Главная проблема: есть ли у каждой национальной целостности некая устойчивая физиономия, структура мира и мышления, относительно не зависящая от времени, – или все они на одно лицо, а разнятся лишь тем, что одни находятся на более ранней, а другие – на более поздней ступени исторического развития? Конечно, и национальное находится во времени (вместе с Землей и жизнью на ней), но его период обращения, его «год» – иной, чем год исторический. При том, что все народы под одним солнцем и луной и почти одинаковым небом ходят, вовлечены в единый мировой исторический процесс (и этот покров, крыша их объединяет и приравнивает друг другу), они ходят по разной земле и разный быт имеют, из различной почвы вырастают, жизненными темпоритмами различены.
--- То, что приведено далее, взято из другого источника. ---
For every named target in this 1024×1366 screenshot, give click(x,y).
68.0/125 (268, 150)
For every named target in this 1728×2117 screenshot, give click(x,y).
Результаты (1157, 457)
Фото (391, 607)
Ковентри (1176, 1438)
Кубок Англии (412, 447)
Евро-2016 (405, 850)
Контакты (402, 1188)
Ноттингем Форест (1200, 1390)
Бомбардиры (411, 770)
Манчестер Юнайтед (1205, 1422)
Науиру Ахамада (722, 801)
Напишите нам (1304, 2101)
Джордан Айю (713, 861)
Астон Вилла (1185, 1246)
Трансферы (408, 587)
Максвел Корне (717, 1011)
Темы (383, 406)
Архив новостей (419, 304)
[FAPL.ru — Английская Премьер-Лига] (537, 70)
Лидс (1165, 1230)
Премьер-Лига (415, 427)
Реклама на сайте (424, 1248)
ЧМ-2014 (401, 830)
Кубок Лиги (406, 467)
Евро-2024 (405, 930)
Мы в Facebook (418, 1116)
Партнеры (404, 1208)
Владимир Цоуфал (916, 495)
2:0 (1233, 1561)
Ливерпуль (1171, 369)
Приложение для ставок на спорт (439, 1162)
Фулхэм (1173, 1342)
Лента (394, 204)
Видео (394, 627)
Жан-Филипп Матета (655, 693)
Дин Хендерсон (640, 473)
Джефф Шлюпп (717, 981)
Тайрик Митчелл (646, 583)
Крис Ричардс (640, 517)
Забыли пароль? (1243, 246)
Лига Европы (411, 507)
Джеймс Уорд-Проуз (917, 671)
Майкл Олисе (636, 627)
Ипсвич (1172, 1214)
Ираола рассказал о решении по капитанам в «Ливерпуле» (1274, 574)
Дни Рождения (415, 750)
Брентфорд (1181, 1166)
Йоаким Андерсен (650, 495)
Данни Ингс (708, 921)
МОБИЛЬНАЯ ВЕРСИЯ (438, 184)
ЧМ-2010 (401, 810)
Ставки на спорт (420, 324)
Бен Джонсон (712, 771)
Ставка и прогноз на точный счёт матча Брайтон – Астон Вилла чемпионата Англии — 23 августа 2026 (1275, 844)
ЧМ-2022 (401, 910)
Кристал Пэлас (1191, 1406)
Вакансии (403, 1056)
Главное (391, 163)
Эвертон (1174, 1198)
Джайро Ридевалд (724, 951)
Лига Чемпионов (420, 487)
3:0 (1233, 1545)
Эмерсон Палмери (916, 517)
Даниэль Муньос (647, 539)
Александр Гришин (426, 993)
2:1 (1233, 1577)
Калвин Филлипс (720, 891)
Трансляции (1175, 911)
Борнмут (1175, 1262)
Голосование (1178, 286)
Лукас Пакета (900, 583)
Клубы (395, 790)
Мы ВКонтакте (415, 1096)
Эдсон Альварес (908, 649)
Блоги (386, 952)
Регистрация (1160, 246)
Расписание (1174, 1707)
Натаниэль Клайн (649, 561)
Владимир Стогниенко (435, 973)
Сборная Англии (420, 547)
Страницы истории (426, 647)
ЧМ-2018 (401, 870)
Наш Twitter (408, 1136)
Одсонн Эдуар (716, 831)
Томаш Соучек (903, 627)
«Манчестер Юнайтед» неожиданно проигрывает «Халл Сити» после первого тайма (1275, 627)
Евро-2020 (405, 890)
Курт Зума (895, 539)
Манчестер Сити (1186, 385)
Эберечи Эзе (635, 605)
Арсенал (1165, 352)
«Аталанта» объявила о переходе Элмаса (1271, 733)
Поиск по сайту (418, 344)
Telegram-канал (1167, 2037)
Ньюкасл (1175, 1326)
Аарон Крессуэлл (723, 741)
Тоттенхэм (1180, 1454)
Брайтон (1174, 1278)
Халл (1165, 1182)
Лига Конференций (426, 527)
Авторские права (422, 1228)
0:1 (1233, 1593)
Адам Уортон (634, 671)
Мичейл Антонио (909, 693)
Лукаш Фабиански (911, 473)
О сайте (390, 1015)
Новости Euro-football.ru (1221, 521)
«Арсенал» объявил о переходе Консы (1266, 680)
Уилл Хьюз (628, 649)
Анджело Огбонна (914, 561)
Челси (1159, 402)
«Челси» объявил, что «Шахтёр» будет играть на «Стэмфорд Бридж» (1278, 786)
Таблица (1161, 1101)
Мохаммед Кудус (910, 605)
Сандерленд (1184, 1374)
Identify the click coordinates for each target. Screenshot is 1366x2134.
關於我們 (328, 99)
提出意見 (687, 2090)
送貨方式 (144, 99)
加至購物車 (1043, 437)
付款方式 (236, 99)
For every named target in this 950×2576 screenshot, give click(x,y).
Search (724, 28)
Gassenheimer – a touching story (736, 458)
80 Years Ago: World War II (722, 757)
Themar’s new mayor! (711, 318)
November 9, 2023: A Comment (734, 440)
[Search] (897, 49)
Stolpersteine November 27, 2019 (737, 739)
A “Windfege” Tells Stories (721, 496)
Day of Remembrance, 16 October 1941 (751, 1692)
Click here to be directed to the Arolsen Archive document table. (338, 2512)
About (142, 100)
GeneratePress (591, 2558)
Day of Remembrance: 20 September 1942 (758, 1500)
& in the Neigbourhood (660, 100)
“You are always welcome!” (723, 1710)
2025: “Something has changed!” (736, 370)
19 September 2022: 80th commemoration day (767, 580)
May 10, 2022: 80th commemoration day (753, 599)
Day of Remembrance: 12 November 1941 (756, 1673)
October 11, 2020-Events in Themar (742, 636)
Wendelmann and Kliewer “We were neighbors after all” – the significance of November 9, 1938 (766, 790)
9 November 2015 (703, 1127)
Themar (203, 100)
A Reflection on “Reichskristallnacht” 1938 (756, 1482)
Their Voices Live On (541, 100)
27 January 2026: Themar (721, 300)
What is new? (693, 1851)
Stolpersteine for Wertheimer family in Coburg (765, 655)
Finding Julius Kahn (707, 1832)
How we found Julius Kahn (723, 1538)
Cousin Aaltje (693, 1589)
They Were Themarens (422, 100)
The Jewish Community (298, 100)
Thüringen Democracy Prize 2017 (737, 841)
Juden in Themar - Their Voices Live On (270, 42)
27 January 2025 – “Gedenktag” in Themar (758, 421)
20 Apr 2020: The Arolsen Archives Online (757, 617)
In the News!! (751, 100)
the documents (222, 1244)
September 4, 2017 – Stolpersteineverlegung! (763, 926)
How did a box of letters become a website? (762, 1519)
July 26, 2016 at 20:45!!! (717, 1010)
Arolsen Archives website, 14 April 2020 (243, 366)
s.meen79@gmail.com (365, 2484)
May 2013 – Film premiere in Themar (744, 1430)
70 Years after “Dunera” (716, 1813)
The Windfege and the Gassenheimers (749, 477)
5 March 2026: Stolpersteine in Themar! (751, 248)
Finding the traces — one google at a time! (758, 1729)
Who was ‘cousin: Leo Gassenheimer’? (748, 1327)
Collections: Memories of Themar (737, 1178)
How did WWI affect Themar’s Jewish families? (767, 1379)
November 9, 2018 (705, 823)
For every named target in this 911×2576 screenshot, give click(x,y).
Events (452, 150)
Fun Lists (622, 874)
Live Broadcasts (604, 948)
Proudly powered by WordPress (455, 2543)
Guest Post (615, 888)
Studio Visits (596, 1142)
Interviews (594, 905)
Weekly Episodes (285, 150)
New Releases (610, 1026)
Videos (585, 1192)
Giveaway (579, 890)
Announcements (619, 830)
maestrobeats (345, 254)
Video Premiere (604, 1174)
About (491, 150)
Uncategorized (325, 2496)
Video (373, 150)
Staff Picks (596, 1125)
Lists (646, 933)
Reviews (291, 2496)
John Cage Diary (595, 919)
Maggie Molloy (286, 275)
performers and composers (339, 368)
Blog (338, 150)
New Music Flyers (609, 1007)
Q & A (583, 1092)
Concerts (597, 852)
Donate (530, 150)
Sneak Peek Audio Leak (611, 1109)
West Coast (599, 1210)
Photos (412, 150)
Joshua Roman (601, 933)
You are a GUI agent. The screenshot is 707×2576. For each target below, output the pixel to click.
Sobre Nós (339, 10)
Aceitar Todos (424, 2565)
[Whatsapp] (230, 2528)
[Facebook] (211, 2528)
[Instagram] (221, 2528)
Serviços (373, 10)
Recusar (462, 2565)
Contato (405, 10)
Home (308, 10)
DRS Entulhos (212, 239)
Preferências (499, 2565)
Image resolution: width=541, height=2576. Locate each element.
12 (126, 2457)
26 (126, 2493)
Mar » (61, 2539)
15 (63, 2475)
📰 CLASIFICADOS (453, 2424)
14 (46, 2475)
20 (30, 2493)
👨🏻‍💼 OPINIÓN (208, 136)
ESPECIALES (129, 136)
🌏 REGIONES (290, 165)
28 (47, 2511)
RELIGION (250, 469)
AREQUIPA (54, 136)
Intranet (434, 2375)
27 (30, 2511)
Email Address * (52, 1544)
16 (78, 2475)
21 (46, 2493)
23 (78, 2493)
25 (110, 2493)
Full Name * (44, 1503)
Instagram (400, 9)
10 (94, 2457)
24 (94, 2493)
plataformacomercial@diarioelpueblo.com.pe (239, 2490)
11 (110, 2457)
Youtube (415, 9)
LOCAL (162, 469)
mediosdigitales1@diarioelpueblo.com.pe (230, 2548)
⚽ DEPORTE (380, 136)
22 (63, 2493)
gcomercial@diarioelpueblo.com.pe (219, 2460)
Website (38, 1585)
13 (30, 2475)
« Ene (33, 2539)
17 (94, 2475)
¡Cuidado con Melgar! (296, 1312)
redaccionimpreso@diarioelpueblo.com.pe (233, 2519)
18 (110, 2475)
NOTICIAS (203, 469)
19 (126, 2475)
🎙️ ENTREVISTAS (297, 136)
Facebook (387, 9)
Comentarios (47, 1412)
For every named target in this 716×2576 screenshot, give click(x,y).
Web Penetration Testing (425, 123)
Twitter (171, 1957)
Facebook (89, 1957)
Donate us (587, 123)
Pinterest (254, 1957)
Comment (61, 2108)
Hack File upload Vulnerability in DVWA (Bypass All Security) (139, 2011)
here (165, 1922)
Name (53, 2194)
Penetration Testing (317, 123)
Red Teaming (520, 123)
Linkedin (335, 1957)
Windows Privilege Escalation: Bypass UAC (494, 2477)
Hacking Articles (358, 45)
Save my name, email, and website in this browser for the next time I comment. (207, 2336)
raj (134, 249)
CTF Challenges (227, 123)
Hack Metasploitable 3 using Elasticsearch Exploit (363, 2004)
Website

А отсюда ценности, общие для всех народов (жизнь, свет, дом, семья, слово, бог и т. п.), располагаются в разном соотношении. Эта особая структура общих для всех элементов (хотя и они в каждом национальном мире понимаются по-разному, имеют свой акцент) и составляет национальный образ, а в упрощенном выражении – модель мира. Это можно рассматривать как определение.